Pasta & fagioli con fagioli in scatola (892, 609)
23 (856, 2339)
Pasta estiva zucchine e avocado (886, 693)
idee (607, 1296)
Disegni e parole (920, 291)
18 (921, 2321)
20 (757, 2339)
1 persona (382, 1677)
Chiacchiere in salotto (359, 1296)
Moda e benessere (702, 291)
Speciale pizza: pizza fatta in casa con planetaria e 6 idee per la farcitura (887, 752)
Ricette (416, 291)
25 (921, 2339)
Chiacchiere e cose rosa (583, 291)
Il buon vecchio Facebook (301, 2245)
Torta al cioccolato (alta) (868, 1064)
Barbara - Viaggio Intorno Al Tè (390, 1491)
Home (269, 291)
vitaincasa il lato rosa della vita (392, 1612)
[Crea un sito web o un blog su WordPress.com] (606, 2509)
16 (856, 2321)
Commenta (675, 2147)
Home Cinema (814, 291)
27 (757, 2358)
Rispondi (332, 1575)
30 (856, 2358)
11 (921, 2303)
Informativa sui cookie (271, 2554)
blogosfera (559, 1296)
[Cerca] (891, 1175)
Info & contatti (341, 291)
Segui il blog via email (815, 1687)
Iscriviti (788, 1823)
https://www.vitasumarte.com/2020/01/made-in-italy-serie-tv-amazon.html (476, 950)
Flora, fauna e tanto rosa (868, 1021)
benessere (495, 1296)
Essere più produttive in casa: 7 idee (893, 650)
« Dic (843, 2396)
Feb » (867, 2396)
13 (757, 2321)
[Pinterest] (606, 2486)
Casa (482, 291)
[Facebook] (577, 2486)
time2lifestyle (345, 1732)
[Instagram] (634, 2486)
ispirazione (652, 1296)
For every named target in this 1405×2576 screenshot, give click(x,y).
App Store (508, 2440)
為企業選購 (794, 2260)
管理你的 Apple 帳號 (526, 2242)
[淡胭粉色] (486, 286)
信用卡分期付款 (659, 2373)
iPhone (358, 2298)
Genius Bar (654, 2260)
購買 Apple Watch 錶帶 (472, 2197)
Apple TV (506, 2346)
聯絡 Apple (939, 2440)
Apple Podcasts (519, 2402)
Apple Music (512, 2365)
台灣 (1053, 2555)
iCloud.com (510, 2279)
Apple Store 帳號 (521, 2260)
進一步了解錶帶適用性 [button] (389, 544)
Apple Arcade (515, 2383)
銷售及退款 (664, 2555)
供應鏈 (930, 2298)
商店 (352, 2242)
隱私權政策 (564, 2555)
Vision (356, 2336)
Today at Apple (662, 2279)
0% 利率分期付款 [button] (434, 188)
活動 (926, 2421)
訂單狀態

**Problem:** Start at the line containing "[淡胭粉色] (486, 286)" and print each line exactly until the listing ends, keeping the final line too.

**Expected output:**
[淡胭粉色] (486, 286)
信用卡分期付款 (659, 2373)
iPhone (358, 2298)
Genius Bar (654, 2260)
購買 Apple Watch 錶帶 (472, 2197)
Apple TV (506, 2346)
聯絡 Apple (939, 2440)
Apple Podcasts (519, 2402)
Apple Music (512, 2365)
台灣 (1053, 2555)
iCloud.com (510, 2279)
Apple Store 帳號 (521, 2260)
進一步了解錶帶適用性 [button] (389, 544)
Apple Arcade (515, 2383)
銷售及退款 (664, 2555)
供應鏈 (930, 2298)
商店 (352, 2242)
隱私權政策 (564, 2555)
Vision (356, 2336)
Today at Apple (662, 2279)
0% 利率分期付款 [button] (434, 188)
活動 (926, 2421)
訂單狀態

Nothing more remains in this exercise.